Established to assist the war effort by supplying small-arms ammunition to British forces, the Montreal Works was one of several similar factories run by DIL in the metropolitan area. There were facilities in Verdun, Beloeil and Sainte-Thérèse, and another in Villeray at the corner of Boulevard Saint-Laurent and Rue de Liège, not far from the Montreal Works. Of these munitions plants, only the Verdun facility and the Montreal Works survive today (the Verdun factory had originally been built for the First World War, and was converted in the early 1940s).

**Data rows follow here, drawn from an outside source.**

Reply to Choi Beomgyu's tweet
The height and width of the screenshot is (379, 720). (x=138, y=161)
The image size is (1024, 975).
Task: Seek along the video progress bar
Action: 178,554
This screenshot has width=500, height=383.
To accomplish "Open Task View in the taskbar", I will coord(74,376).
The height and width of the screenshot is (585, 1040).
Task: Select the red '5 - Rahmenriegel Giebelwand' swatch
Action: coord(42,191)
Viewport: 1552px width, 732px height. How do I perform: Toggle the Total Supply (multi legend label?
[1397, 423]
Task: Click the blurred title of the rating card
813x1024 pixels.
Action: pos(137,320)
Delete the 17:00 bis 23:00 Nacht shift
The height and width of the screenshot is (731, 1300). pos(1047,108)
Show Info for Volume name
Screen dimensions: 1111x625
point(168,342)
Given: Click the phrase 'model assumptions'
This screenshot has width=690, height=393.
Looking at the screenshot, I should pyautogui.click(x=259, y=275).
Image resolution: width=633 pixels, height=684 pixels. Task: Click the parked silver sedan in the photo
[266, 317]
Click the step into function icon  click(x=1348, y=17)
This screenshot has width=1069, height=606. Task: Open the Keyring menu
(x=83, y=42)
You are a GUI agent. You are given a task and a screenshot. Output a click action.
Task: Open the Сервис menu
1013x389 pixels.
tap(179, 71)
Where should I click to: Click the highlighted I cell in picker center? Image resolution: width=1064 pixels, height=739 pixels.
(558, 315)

At the end of the war, the complex was taken over by Crown Industrial Building. By 1946, it had been converted into 22 separate spaces, for all manner of industrial production including chemicals, plastic and textiles. The building is in many ways a witness to the industrial evolution of this Montreal district.
The area around Rue Chabanel eventually became a prime site for a booming industry: textile production. As a result, in the early 1970s the former Montreal Works began to be literally surrounded on all sides by newly constructed concrete buildings. From that moment, 9500 Boulevard Saint-Laurent disappeared from collective memory. Today, its façade on Boulevard Saint-Laurent is visible only through a narrow space between two of those more recent buildings.
With the growth of the Chabanel textile district, the former Montreal Works munitions factory, the very first building in the area, has been largely forgotten. But its surviving original architectural features, including the façade, help make it a significant reminder of Montreal’s role in the war effort.